In Bolivia, hundreds of people are stranded in a military quarantine camp after they tried to cross the Chilean border back into Bolivia to avoid Chile’s 14-day mandatory quarantine. The camp was built last week to hold Bolivians who were not in the country when the coronavirus outbreak began.
In Colorado, 13-year-old Charlotte Figi has died of respiratory failure and cardiac arrest stemming from a suspected case of COVID-19. As a small child, Charlotte suffered from relentless epileptic seizures that improved dramatically after her family treated her with oil from a strain of medical marijuana, high in the chemical CBD, that’s since been named “Charlotte’s Web.” The oil is now widely used to treat certain forms of epilepsy.

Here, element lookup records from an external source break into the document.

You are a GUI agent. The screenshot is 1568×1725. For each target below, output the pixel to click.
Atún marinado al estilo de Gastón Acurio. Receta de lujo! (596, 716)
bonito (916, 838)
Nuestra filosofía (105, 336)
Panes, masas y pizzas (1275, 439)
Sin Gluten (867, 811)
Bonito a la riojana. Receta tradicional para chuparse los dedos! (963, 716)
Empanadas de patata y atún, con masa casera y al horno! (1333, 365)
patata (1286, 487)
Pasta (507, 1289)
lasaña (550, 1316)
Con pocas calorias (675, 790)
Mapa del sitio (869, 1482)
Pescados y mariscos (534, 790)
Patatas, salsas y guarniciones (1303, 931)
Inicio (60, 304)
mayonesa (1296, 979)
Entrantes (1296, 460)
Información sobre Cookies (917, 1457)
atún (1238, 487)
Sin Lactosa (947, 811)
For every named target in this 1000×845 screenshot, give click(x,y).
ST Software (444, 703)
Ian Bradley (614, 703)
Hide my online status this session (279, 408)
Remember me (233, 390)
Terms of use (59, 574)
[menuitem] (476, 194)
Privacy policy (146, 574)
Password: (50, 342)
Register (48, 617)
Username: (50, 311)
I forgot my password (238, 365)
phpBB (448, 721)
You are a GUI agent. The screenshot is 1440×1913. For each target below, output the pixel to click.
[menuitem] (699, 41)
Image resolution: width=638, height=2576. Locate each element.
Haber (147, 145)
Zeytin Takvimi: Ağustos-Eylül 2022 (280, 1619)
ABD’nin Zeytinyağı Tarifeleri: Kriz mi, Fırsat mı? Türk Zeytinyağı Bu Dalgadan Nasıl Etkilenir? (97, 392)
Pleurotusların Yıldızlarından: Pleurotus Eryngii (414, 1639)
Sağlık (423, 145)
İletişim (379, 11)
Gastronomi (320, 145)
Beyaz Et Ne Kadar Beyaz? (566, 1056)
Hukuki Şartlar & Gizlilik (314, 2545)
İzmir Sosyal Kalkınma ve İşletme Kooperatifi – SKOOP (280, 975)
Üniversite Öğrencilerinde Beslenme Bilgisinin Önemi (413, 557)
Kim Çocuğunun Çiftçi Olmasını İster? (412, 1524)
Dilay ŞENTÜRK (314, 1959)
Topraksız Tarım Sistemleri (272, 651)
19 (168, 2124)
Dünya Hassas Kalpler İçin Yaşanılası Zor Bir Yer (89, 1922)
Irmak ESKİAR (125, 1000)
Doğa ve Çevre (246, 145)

Click here to read more about Charlotte’s case.
The American Civil Liberties Union is demanding an investigation into the Border Patrol’s abuse of pregnant migrants in their custody. The complaint filed Wednesday details how a Guatemalan woman gave birth at the Chula Vista Border Patrol station near San Diego, standing up, holding onto a trash can while still wearing her pants. She had pleaded with Border Patrol agents for help, but they reportedly told her to sit down and wait to be processed. She had been detained with her husband and two young daughters in February as they hoped to apply for asylum in the U.S.
In related news, the Trump administration has quietly shut down the country’s asylum system for the first time in decades using an obscure public health law to justify one of the most aggressive U.S.-Mexico border crackdowns amid the pandemic.